To perform Weighted EMPCA on your data, you can use the empca function. Here is an example of how to use it:

import numpy as np
from wv import empca

# Example data and weights
data = np.random.normal(size=(100, 10))
weights = np.ones_like(data)  # Equal weights
weights[data < 0] = 0.5  # Lower weight for negative values

# Perform EMPCA
model = empca(data, weights, niter=10, nvec=3)

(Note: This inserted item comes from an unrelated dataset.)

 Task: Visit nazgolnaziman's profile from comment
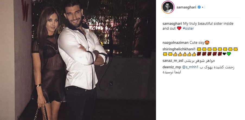(176, 43)
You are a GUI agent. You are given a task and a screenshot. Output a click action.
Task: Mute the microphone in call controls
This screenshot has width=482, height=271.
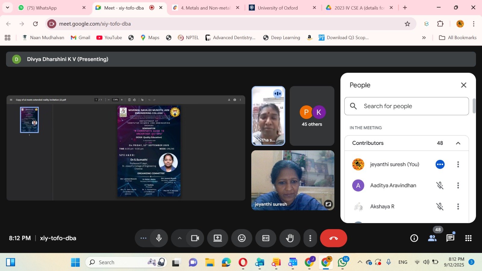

# Access the eigenvectors and model data
eigenvectors = model.eigvec
reconstructed_data = model.model

Classic PCA

For datasets without the need for weighting, you can use the classic_pca function:

from wv import classic_pca

# Example data
data = np.random.normal(size=(100, 10))

# Perform classic PCA
model = classic_pca(data)

# Eigenvectors
eigenvectors = model.eigvec

Lower Rank Matrix Approximation

This method is useful for datasets where the goal is to approximate the data without necessarily obtaining orthonormal vectors:

from wv import lower_rank

# Example data and weights
data = np.random.normal(size=(100, 10))
weights = np.ones_like(data)

# Perform lower rank approximation
model = lower_rank(data, weights, niter=10, nvec=3)

# Model vectors
model_vectors = model.eigvec

Documentation

Classes and Functions

Model

A class for storing the results of PCA computations. It includes the following attributes:

  • eigvec: Eigenvectors of the model.
  • data: Original data used in the model.
  • weights: Weights applied to the data.
  • coeff: Coefficients to reconstruct the data using the eigenvectors.
  • model: Reconstructed data using the eigenvectors and coefficients.

empca

Function to perform Weighted EMPCA. Parameters include:

  • data: Data matrix.
  • weights: Corresponding weights matrix.
  • niter: Number of iterations for the EM algorithm.
  • nvec: Number of eigenvectors to compute.
  • smooth: Optional smoothing parameter.
  • randseed: Seed for the random number generator.

classic_pca

Function to perform classic PCA using SVD. It only requires the data matrix and optionally the number of eigenvectors.

lower_rank

Function for lower rank matrix approximation. Similar to empca but does not enforce orthonormality of the resulting vectors.

Additional Tools

  • SavitzkyGolay: A utility class for smoothing signals using the Savitzky-Golay filter. Useful for preprocessing data or smoothing eigenvectors in the context of PCA.

Contributing

Contributions to the wv package are welcome. Please ensure that any pull requests or issues are clear and reproducible.

License

This project is licensed under the MIT License - see the LICENSE file for details.

Project details


Download files

Download the file for your platform. If you're not sure which to choose, learn more about installing packages.

Source Distribution

wv-0.0.6.tar.gz (11.5 kB view details)

Uploaded Source

Built Distribution

If you're not sure about the file name format, learn more about wheel file names.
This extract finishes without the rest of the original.